■ WHAT THE TASK REQUIRES:
Could you lay out the data below as a numbered list, leaving out any blank lines?
>>>
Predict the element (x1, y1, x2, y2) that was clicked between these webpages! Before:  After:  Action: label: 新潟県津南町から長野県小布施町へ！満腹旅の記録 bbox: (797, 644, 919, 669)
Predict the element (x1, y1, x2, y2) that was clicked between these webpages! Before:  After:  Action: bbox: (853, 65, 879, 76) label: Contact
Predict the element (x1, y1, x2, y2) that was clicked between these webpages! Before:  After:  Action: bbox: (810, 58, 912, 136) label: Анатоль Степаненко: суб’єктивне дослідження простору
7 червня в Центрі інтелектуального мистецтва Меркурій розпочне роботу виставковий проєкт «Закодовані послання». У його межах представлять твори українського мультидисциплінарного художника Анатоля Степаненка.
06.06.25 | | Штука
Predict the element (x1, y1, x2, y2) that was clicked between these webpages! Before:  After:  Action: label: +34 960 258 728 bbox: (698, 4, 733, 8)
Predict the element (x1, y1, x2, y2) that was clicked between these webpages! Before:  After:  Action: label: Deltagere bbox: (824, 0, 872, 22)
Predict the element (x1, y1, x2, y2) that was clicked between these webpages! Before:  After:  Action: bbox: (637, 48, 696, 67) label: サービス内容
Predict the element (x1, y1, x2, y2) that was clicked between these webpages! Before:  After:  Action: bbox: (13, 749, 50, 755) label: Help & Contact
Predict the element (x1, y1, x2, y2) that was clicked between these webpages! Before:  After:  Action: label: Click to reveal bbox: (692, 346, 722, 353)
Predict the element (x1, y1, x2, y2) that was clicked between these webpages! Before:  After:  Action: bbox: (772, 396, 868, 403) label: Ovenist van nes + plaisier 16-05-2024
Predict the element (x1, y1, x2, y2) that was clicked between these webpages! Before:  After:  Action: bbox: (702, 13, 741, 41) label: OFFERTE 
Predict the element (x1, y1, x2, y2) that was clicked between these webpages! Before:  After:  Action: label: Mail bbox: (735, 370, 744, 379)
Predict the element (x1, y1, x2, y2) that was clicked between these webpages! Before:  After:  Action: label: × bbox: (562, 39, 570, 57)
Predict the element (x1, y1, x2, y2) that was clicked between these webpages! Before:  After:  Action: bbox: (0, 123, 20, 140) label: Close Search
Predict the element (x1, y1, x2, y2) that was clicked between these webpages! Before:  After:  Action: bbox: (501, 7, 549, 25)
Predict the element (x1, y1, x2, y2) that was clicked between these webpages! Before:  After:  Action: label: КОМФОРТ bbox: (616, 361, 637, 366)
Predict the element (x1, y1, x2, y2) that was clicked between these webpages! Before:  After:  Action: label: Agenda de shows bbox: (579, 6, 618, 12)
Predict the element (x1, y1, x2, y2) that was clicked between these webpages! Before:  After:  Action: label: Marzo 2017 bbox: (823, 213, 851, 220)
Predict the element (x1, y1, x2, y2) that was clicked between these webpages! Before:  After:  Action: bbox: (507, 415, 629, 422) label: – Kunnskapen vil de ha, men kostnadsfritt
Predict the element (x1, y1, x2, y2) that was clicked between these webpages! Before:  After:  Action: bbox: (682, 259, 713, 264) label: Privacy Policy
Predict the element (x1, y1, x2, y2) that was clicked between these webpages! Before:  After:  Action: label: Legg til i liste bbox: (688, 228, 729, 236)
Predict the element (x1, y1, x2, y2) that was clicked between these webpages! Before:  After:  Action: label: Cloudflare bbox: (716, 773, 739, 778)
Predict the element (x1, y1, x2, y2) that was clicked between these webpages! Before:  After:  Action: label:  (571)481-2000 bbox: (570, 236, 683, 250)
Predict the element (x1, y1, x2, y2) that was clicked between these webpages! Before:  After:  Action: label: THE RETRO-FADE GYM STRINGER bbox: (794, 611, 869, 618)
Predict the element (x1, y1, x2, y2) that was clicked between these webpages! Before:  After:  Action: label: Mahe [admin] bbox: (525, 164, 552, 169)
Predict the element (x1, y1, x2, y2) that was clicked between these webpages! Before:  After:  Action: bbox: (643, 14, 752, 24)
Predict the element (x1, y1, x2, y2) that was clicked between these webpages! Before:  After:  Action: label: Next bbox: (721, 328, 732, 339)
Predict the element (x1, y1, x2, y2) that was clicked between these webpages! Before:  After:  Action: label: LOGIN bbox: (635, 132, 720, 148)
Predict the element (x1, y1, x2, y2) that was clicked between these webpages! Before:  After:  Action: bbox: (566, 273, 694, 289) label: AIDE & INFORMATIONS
<<<
■ FINAL RESULT:
1. Predict the element (x1, y1, x2, y2) that was clicked between these webpages! Before:  After:  Action: label: 新潟県津南町から長野県小布施町へ！満腹旅の記録 bbox: (797, 644, 919, 669)
2. Predict the element (x1, y1, x2, y2) that was clicked between these webpages! Before:  After:  Action: bbox: (853, 65, 879, 76) label: Contact
3. Predict the element (x1, y1, x2, y2) that was clicked between these webpages! Before:  After:  Action: bbox: (810, 58, 912, 136) label: Анатоль Степаненко: суб’єктивне дослідження простору
4. 7 червня в Центрі інтелектуального мистецтва Меркурій розпочне роботу виставковий проєкт «Закодовані послання». У його межах представлять твори українського мультидисциплінарного художника Анатоля Степаненка.
5. 06.06.25 | | Штука
6. Predict the element (x1, y1, x2, y2) that was clicked between these webpages! Before:  After:  Action: label: +34 960 258 728 bbox: (698, 4, 733, 8)
7. Predict the element (x1, y1, x2, y2) that was clicked between these webpages! Before:  After:  Action: label: Deltagere bbox: (824, 0, 872, 22)
8. Predict the element (x1, y1, x2, y2) that was clicked between these webpages! Before:  After:  Action: bbox: (637, 48, 696, 67) label: サービス内容
9. Predict the element (x1, y1, x2, y2) that was clicked between these webpages! Before:  After:  Action: bbox: (13, 749, 50, 755) label: Help & Contact
10. Predict the element (x1, y1, x2, y2) that was clicked between these webpages! Before:  After:  Action: label: Click to reveal bbox: (692, 346, 722, 353)
11. Predict the element (x1, y1, x2, y2) that was clicked between these webpages! Before:  After:  Action: bbox: (772, 396, 868, 403) label: Ovenist van nes + plaisier 16-05-2024
12. Predict the element (x1, y1, x2, y2) that was clicked between these webpages! Before:  After:  Action: bbox: (702, 13, 741, 41) label: OFFERTE 
13. Predict the element (x1, y1, x2, y2) that was clicked between these webpages! Before:  After:  Action: label: Mail bbox: (735, 370, 744, 379)
14. Predict the element (x1, y1, x2, y2) that was clicked between these webpages! Before:  After:  Action: label: × bbox: (562, 39, 570, 57)
15. Predict the element (x1, y1, x2, y2) that was clicked between these webpages! Before:  After:  Action: bbox: (0, 123, 20, 140) label: Close Search
16. Predict the element (x1, y1, x2, y2) that was clicked between these webpages! Before:  After:  Action: bbox: (501, 7, 549, 25)
17. Predict the element (x1, y1, x2, y2) that was clicked between these webpages! Before:  After:  Action: label: КОМФОРТ bbox: (616, 361, 637, 366)
18. Predict the element (x1, y1, x2, y2) that was clicked between these webpages! Before:  After:  Action: label: Agenda de shows bbox: (579, 6, 618, 12)
19. Predict the element (x1, y1, x2, y2) that was clicked between these webpages! Before:  After:  Action: label: Marzo 2017 bbox: (823, 213, 851, 220)
20. Predict the element (x1, y1, x2, y2) that was clicked between these webpages! Before:  After:  Action: bbox: (507, 415, 629, 422) label: – Kunnskapen vil de ha, men kostnadsfritt
21. Predict the element (x1, y1, x2, y2) that was clicked between these webpages! Before:  After:  Action: bbox: (682, 259, 713, 264) label: Privacy Policy
22. Predict the element (x1, y1, x2, y2) that was clicked between these webpages! Before:  After:  Action: label: Legg til i liste bbox: (688, 228, 729, 236)
23. Predict the element (x1, y1, x2, y2) that was clicked between these webpages! Before:  After:  Action: label: Cloudflare bbox: (716, 773, 739, 778)
24. Predict the element (x1, y1, x2, y2) that was clicked between these webpages! Before:  After:  Action: label:  (571)481-2000 bbox: (570, 236, 683, 250)
25. Predict the element (x1, y1, x2, y2) that was clicked between these webpages! Before:  After:  Action: label: THE RETRO-FADE GYM STRINGER bbox: (794, 611, 869, 618)
26. Predict the element (x1, y1, x2, y2) that was clicked between these webpages! Before:  After:  Action: label: Mahe [admin] bbox: (525, 164, 552, 169)
27. Predict the element (x1, y1, x2, y2) that was clicked between these webpages! Before:  After:  Action: bbox: (643, 14, 752, 24)
28. Predict the element (x1, y1, x2, y2) that was clicked between these webpages! Before:  After:  Action: label: Next bbox: (721, 328, 732, 339)
29. Predict the element (x1, y1, x2, y2) that was clicked between these webpages! Before:  After:  Action: label: LOGIN bbox: (635, 132, 720, 148)
30. Predict the element (x1, y1, x2, y2) that was clicked between these webpages! Before:  After:  Action: bbox: (566, 273, 694, 289) label: AIDE & INFORMATIONS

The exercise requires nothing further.